TB级NFS数据平滑迁移方案设计与实现

平台原来挂载的/mnt/ccdbfs不变，由于里面有很多软链接，因此如果迁移后把平台代码里面的存储路径改了的话，万一有没改的地方就不好处理了。

故先设计双写，保证在复制老数据的时候， /mnt/ccdbfs 和/mnt/mfs同时写入新数据，保证数据一致性。等全部复制完后，观察没有diff了，再切换挂载，让 /mnt/ccdbfs 挂载到新搭建的 moosefs 主服务器。

inotify文件系统监控机制。
rsync是linux系统下的数据镜像备份工具。使用快速增量备份工具Sync可以远程同步，支持本地复制，或者与其他SSH、rsync主机同步。

有用户组和权限双重问题，后面临时修改系统cp命令，完全切换玩后又切回去。

下文前两种方案，是最开始调研的网上大多数人使用的方案修改出来的，但是实测后发现，对超大目录的同步非常无力，光inotify就要扫很久，并且扫完后，对新文件的检测也会出现问题。故最后是用最后一种方案，修改了老nfs服务的日志级别，从中捞取文件变化，引入延迟同步+diff无则同步策略。

下文出现ccdbfs的地方代表老nfs服务，mfs代表新nfs服务。

inotify+rsync

对于文件里量不大的目录，复制起来快，且代码量少。

但是对超大目录，扫码起来无力。

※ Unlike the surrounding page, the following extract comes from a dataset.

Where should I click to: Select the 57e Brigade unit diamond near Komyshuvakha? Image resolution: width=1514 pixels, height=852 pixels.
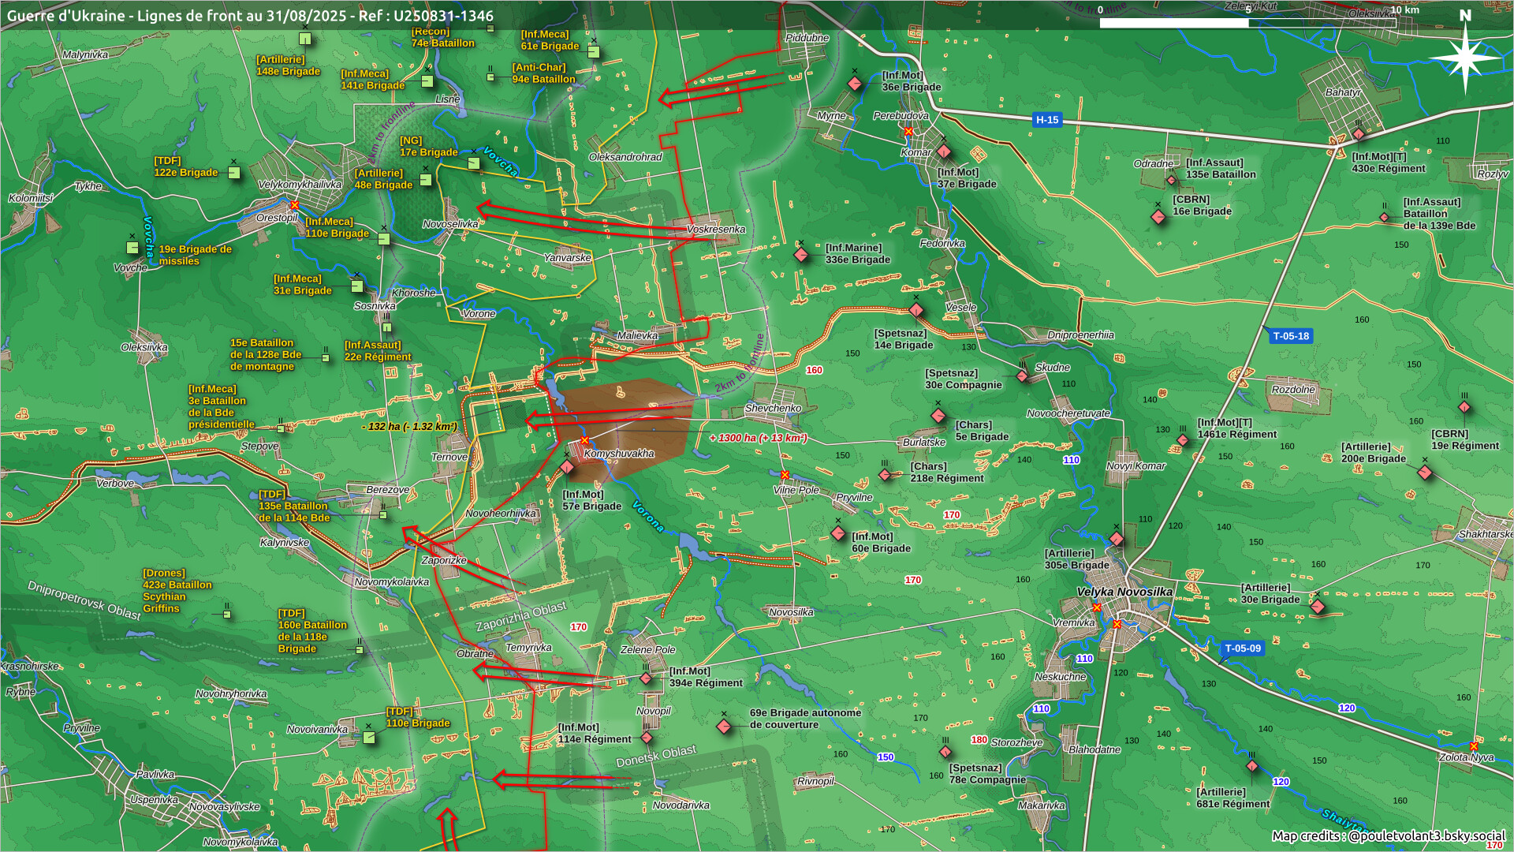click(x=567, y=467)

且事件感知会出现重复。

copy_ccdbfs_update_to_mfs.sh

# rsync auto sync script with inotify
# 2019/03/21

# configs
source_path=/mnt/ccdbfs/
target_path=/mnt/mfs/
rsync_bin=/usr/bin/rsync
INOTIFY_EXCLUDE='aladata.*'


cd $(dirname $0)

RSYNC_EXCLUDE=$(pwd)/rsync_exclude.lst

current_date=$(date +%Y-%m-%d_%H%M%S)
export LD_LIBRARY_PATH=$LD_LIBRARY_PATH:$(pwd)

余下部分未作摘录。